Search term "using": please copy every line of the records below that contains it.

── Listed records

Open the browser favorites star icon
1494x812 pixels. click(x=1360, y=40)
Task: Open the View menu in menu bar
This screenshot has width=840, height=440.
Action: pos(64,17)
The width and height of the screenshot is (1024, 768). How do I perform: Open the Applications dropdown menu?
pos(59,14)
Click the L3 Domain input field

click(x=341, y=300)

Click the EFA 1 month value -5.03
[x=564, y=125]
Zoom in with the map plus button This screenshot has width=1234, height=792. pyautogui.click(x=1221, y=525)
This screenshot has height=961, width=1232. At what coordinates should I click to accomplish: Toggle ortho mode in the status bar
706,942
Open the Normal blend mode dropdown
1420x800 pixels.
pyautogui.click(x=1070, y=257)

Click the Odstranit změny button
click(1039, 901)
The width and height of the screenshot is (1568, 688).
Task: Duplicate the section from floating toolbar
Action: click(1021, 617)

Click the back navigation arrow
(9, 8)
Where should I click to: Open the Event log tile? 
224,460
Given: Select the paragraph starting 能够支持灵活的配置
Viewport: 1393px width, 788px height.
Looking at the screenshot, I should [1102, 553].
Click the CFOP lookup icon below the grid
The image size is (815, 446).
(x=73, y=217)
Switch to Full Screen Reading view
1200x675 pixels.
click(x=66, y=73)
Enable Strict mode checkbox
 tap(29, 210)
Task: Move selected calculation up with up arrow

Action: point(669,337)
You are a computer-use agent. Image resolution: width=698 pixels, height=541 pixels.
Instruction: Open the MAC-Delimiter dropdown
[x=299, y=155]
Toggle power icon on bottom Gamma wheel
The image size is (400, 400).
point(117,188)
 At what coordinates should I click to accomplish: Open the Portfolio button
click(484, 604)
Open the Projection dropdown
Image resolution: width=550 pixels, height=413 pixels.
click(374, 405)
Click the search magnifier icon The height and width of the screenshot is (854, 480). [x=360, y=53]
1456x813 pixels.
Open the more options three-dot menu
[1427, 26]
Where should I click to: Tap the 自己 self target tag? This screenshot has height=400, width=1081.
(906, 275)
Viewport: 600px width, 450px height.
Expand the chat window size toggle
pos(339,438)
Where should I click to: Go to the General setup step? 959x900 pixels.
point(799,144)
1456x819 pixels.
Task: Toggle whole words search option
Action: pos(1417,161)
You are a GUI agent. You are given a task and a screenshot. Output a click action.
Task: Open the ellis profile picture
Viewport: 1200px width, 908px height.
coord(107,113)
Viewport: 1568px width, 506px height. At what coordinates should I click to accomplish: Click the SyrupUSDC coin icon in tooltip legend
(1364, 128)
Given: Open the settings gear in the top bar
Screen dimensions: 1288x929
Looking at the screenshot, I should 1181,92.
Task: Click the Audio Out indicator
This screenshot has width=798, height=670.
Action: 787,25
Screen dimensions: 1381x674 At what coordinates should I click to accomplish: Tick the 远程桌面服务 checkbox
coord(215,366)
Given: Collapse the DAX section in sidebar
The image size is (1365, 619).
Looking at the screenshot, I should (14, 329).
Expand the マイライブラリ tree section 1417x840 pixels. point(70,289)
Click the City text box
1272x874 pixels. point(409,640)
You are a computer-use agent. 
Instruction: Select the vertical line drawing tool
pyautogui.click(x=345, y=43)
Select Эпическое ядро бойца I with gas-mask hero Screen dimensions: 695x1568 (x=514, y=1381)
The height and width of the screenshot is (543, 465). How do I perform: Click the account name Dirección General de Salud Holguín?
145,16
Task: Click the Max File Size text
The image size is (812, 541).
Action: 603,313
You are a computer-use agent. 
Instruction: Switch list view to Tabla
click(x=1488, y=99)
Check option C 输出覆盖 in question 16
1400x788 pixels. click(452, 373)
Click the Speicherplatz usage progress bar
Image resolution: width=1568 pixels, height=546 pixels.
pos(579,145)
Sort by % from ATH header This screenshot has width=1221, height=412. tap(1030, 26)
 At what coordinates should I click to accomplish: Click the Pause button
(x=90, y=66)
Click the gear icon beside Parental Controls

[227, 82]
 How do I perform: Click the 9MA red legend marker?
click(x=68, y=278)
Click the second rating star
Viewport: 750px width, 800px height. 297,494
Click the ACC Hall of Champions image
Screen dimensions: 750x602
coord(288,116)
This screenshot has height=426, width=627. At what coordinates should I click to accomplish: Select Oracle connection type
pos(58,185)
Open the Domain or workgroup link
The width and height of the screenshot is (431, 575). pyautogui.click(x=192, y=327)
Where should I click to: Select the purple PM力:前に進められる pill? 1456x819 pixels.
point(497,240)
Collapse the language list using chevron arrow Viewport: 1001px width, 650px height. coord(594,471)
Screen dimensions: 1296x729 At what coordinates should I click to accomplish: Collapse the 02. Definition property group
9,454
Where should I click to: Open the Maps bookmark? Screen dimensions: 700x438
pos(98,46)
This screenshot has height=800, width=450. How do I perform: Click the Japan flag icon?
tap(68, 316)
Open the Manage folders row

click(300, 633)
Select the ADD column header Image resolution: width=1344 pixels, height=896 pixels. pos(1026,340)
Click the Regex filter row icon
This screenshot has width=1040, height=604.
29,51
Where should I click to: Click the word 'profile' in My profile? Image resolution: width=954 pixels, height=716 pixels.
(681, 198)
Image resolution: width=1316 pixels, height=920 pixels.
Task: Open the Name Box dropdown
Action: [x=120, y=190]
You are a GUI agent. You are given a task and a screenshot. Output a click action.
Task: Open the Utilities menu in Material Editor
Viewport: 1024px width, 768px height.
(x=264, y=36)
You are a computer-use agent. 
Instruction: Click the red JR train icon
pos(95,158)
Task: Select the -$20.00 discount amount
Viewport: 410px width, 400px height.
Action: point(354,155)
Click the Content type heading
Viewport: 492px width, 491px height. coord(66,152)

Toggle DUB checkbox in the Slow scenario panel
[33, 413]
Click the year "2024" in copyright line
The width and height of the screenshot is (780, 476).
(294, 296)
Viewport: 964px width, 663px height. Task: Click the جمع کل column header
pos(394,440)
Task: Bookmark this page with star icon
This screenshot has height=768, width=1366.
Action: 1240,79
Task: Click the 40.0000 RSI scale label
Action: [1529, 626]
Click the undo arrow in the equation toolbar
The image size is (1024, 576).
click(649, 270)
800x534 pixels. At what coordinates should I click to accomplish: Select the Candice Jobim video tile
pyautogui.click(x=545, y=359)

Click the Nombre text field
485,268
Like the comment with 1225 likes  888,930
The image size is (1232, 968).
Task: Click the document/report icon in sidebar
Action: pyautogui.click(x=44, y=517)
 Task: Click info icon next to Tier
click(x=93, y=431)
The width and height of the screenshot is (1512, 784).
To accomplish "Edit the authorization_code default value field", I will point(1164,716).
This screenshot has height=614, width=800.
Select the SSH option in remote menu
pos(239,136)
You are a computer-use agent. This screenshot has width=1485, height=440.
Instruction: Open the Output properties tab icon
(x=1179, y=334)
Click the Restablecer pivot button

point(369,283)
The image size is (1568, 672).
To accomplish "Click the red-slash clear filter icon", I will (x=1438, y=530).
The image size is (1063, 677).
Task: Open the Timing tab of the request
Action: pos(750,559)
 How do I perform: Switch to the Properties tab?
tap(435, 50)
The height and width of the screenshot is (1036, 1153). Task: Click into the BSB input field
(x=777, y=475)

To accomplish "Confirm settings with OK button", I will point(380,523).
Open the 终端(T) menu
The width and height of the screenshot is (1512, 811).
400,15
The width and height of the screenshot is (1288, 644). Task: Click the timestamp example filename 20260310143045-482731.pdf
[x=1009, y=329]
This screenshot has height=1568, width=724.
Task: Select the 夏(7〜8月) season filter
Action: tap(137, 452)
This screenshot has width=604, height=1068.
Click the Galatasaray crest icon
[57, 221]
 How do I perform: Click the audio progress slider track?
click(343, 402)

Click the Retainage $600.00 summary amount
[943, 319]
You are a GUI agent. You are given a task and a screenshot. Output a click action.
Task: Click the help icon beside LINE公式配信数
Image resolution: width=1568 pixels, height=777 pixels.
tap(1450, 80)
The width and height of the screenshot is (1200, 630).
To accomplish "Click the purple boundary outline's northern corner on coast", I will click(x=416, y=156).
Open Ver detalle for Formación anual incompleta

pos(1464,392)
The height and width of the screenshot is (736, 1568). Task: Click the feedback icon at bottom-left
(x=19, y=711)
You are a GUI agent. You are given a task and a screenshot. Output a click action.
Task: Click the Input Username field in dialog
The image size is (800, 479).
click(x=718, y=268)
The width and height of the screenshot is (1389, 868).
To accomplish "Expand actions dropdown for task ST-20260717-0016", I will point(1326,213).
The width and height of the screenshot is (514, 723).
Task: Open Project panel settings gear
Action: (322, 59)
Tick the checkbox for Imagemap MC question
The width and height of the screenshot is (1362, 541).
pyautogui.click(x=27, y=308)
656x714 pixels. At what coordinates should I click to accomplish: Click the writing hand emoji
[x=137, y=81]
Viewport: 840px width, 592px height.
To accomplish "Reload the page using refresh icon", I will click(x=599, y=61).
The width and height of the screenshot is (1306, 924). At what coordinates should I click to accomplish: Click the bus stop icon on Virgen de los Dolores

────

- Expected answer
Collapse the language list using chevron arrow Viewport: 1001px width, 650px height. coord(594,471)
To accomplish "Reload the page using refresh icon", I will click(x=599, y=61).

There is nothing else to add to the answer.